What is baby shower etiquette? Who throws a shower for someone?

I’m going to find myself in a real pickle in a few months when it’s be time for a friend to have her baby shower. I already told her that I wouldn’t organize it. Sound mean? Well, yes. But it’s also for my protection.

I would do absolutely anything for this friend; however, my friend has a friend who is a nightmare to deal with. When my friend got married, I had to witness how this particular person brought my friend to tears or would stress her out beyond words because of her selfishness. Being the matron-of-honor, I threw the bridal shower and I refuse to go through what I went through to put that shower together. Granted, were I to throw the baby shower for my friend, I wouldn’t have to involve anyone else…but the negative energy of this friend would find its way into the planning processes, I’m sure. She single-handedly almost ruined my friend’s wedding because she insisted on making everything about her. I don’t want to have to deal with that, were I to throw a baby shower, because, Lord, it’s my friend who’s having a baby, not her. I told Rob that if I do throw the shower, I’m going to be one hell of a bitch. I’m done being polite.

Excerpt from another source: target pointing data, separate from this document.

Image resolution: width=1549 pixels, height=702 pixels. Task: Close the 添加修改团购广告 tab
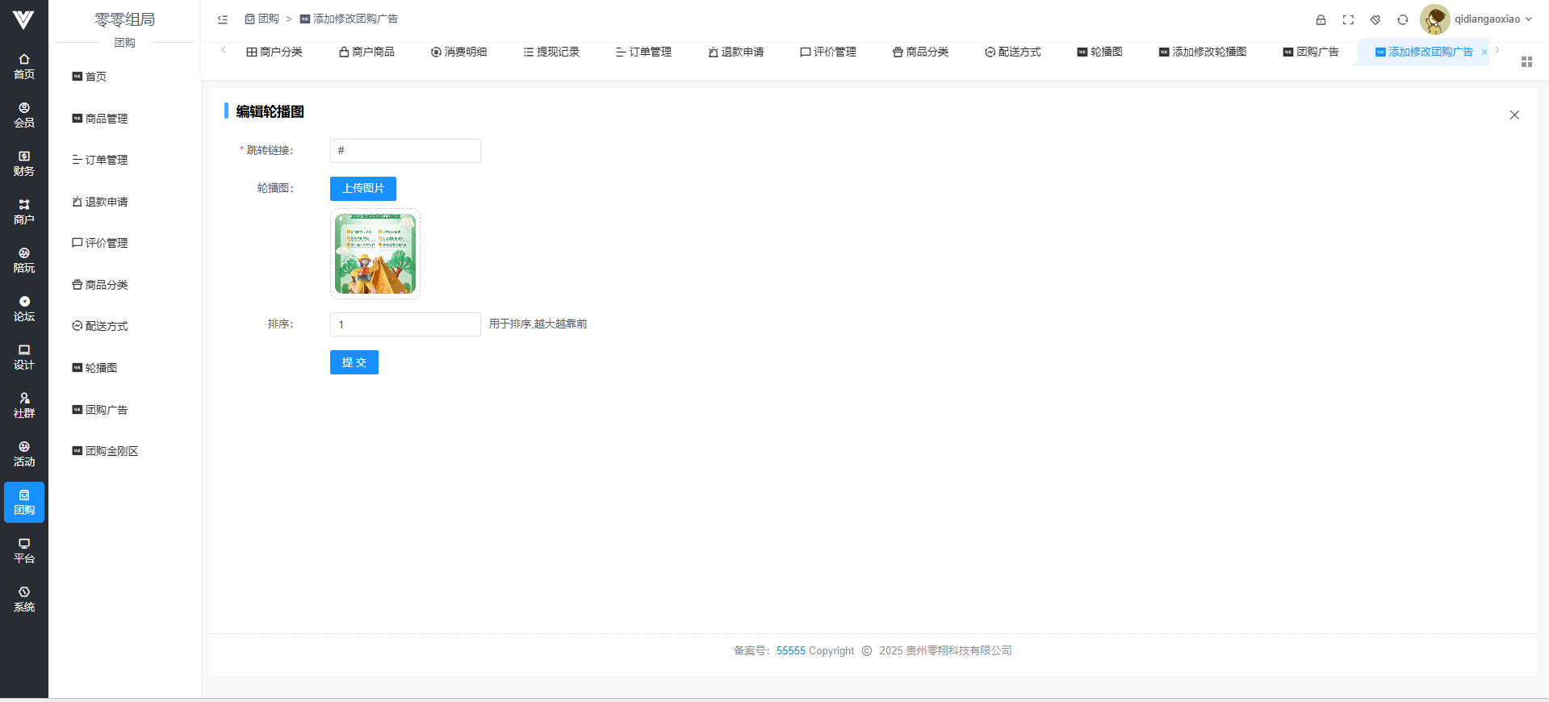pyautogui.click(x=1484, y=52)
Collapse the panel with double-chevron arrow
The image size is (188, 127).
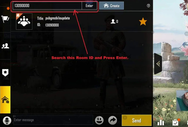point(158,64)
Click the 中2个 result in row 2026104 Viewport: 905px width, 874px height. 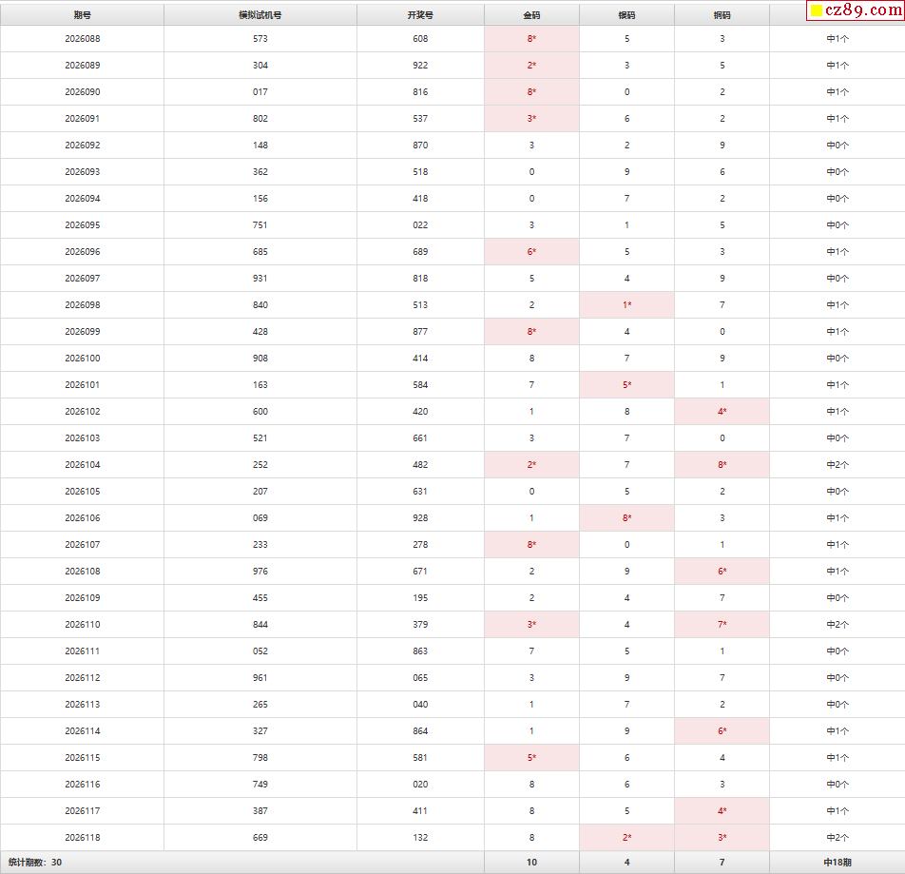(838, 465)
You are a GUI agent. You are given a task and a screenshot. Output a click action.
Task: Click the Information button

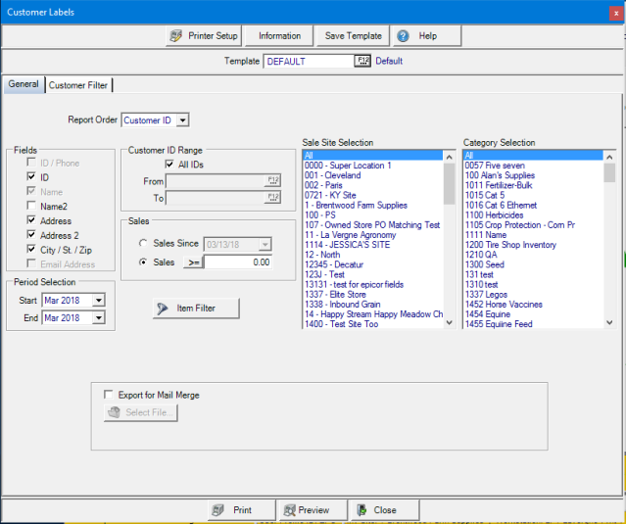click(x=279, y=36)
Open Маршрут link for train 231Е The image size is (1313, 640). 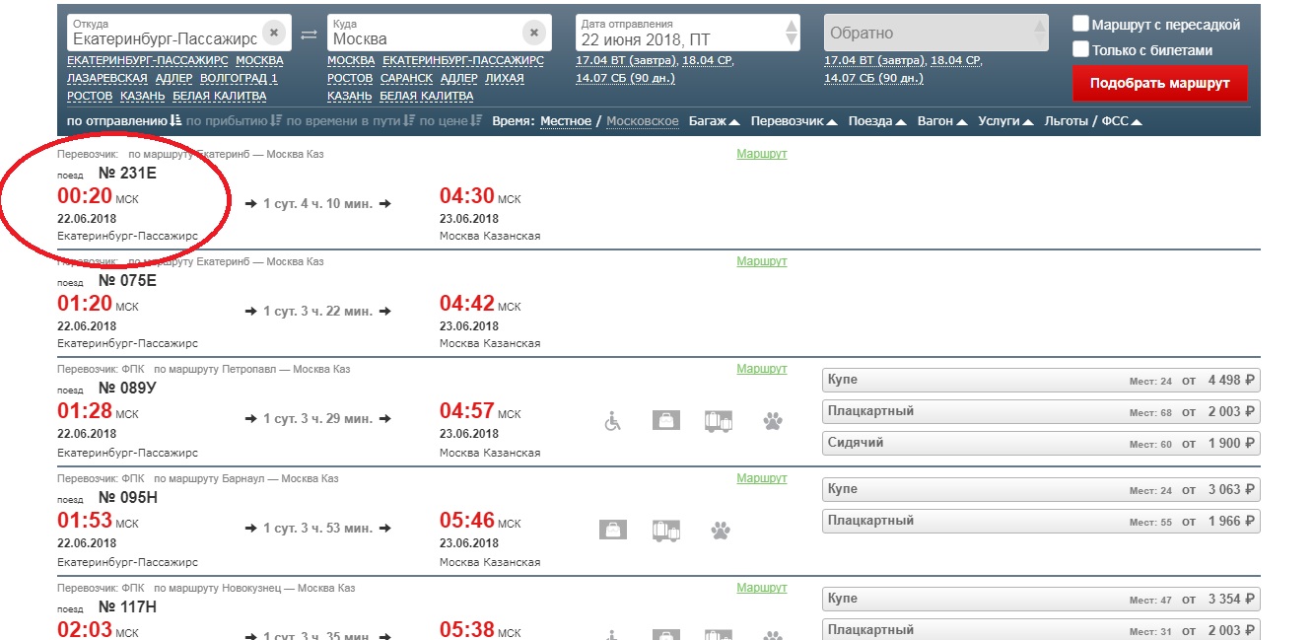tap(761, 154)
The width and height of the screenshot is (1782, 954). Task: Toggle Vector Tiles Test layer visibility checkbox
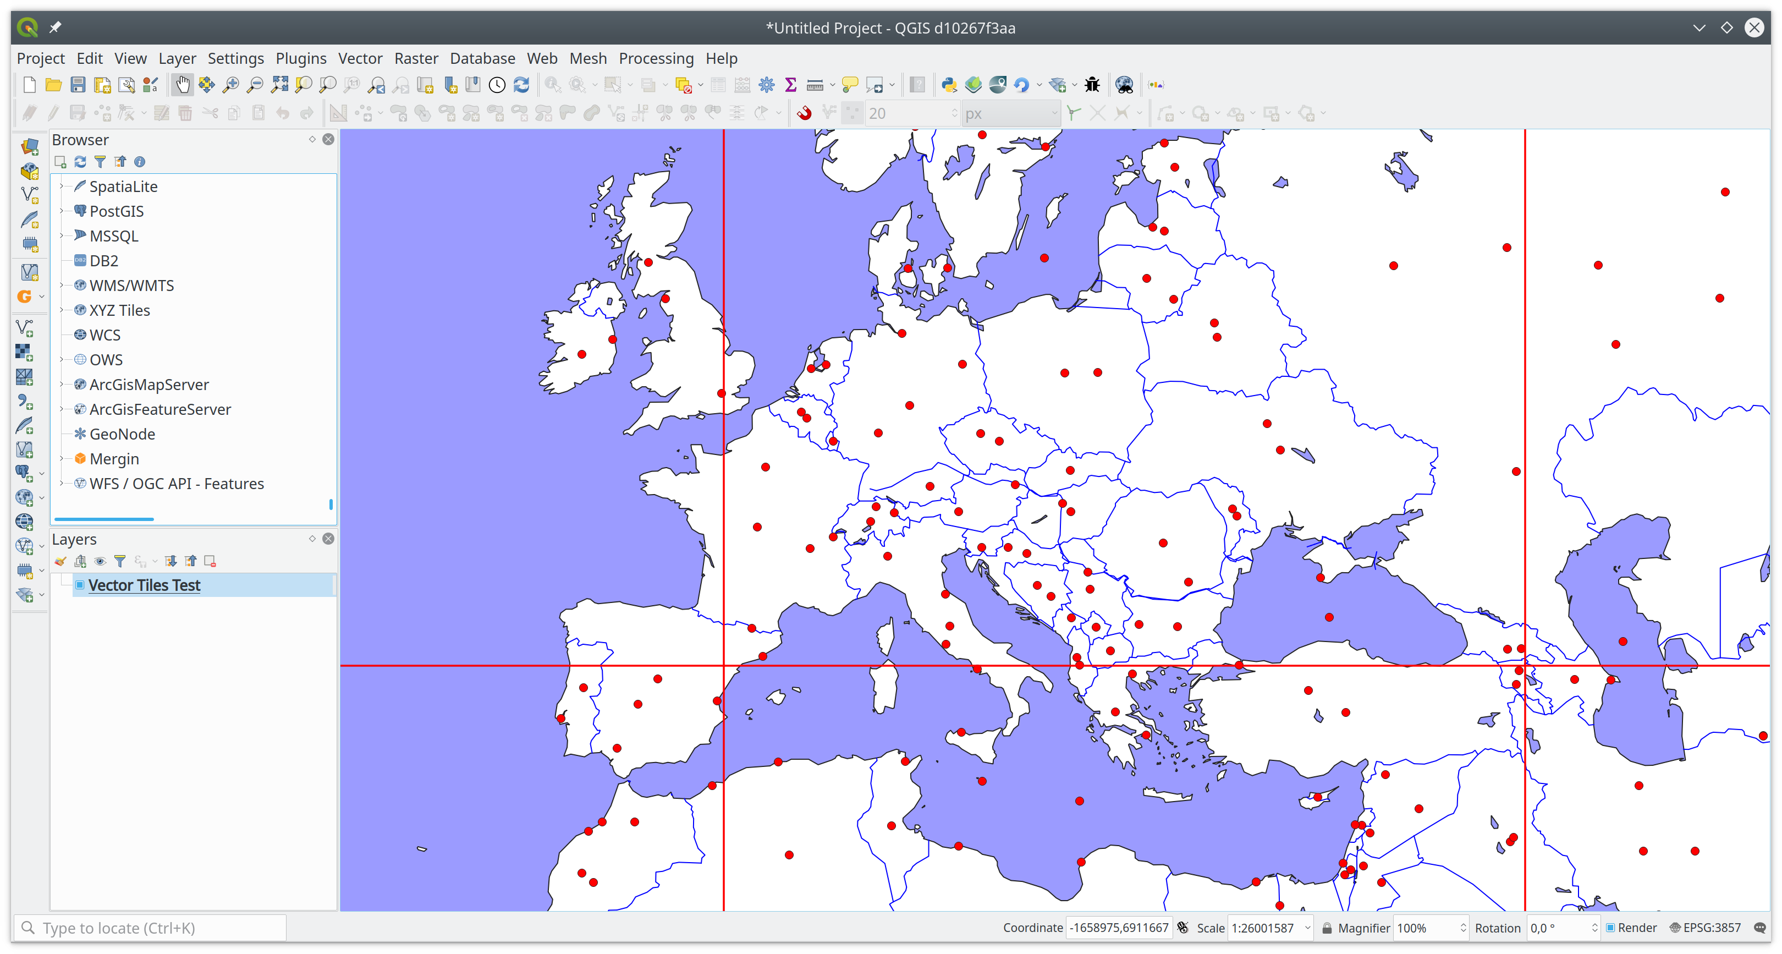point(80,585)
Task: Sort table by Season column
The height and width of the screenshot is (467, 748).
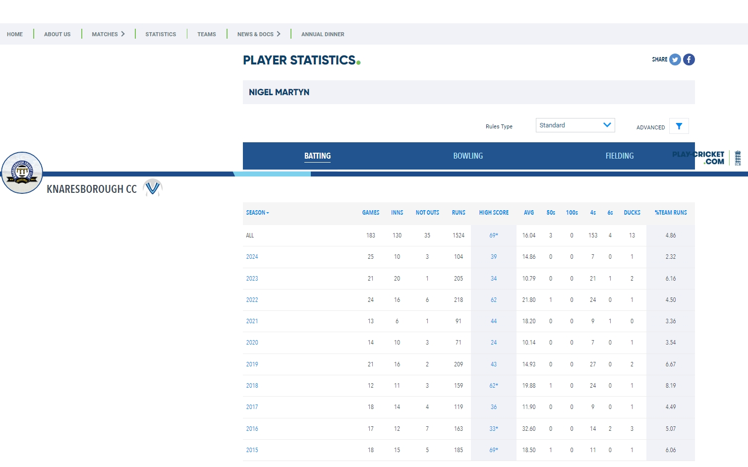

I know my friend was slightly hurt when I made my declaration but I want to enjoy the process of throwing a party, not finding myself trying to swat away mosquitoes buzzing in my ear with their opinions. So I guess what I’m seeking is advice and/or thoughts on how to best handle this situation: Should I flat out refuse or should I do it but make sure the other woman isn’t involved and not feel like I’m doing something wrong?

(I already suggested that the other woman throw the shower but my friend refuses to entertain that idea.)

Saturday, July 10, 2010

Trading the Party Life for an Old Woman Life

07.09.2010

At what point did the change happen? I asked myself. This question was prompted because of the new neighbors who moved in on the 3rd floor about a week ago. I remember taking one look at them and knew there’d be trouble. And by trouble, I mean parties. The guys are in their early 20s and most likely have yuppie, high-paying jobs because that’s the only “kind” that can afford to live on the Westside. I am a yuppie by proxy because I live on the Westside and anything outside of the vicinity of where I live is considered to be “far” and “over there,” but hey, I admit it. The only reason I can live where I live is because I’ve been in the same apt. for 27 years and I (we) reap the benefits of rent control. Any landowner’s/ apt. building owner’s nightmare, I know.

When my mom moved out 11 years ago, I was throwing a party about once a month. There didn’t even have to be n excuse; I just threw a party to throw it. I had no money, but hey that’s what credit cards were for, right? For as financially responsible as I usually was (and am) once in a while I would do something where only later I questioned where that responsibility went for on vacation.

So tonight, for the 2nd Friday in a row, the guys had people over and had their soiree on their patio creating an echoe. I was annoyed because it was already after 11 pm and I could hear them (once upon a time I was just getting started at that time). I wanted to be mad but then I told myself that my neighbors put up with me while I went through my party stage.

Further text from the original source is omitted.